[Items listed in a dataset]
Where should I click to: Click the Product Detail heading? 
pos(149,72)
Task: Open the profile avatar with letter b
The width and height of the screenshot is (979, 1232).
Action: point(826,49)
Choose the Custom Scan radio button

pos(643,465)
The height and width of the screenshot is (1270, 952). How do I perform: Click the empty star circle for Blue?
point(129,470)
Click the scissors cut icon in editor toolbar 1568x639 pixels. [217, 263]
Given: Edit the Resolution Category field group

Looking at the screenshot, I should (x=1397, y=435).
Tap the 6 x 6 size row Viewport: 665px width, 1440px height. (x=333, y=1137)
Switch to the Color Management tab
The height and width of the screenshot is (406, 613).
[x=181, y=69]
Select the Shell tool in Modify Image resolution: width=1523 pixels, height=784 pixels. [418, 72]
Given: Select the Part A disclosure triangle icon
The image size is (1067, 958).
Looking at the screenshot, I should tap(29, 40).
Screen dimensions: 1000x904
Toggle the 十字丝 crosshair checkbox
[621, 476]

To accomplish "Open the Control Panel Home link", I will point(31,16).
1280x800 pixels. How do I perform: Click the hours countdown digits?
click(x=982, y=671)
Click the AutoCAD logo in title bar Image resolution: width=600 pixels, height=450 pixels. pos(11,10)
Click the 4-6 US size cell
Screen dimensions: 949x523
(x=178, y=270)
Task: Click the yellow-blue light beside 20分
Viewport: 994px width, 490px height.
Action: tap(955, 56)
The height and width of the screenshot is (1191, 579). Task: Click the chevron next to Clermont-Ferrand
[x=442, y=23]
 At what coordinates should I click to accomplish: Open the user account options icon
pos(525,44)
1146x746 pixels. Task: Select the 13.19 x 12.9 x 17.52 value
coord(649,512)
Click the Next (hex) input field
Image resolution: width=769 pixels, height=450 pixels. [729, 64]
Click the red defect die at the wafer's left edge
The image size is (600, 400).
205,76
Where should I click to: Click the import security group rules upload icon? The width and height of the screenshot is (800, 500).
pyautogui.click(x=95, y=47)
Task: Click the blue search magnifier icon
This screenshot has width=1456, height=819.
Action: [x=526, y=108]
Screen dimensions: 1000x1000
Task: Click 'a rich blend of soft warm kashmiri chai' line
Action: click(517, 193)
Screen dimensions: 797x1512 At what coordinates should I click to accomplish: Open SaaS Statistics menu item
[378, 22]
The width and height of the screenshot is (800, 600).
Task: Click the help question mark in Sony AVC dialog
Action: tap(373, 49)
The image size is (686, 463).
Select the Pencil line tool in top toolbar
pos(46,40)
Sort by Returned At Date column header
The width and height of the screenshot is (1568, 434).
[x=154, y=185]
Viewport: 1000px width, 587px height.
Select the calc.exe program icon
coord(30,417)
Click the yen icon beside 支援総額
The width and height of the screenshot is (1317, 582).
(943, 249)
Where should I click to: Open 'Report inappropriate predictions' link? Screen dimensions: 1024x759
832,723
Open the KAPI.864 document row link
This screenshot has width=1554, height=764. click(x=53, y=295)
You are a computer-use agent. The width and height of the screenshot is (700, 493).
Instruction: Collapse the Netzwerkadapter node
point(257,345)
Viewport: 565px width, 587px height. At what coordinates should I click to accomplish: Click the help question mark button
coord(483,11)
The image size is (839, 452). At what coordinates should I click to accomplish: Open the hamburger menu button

> **WORK TO COMPLETE**:
Rewrite the records from the start through the line containing "point(129,470)", including that line, requests and all. Shift every coordinate in the answers by adding 14.

> **TASK SOLUTION**:
Where should I click to: Click the Product Detail heading? 
pos(163,86)
Task: Open the profile avatar with letter b
The width and height of the screenshot is (979, 1232).
Action: point(840,63)
Choose the Custom Scan radio button

pos(657,479)
The height and width of the screenshot is (1270, 952). How do I perform: Click the empty star circle for Blue?
point(143,484)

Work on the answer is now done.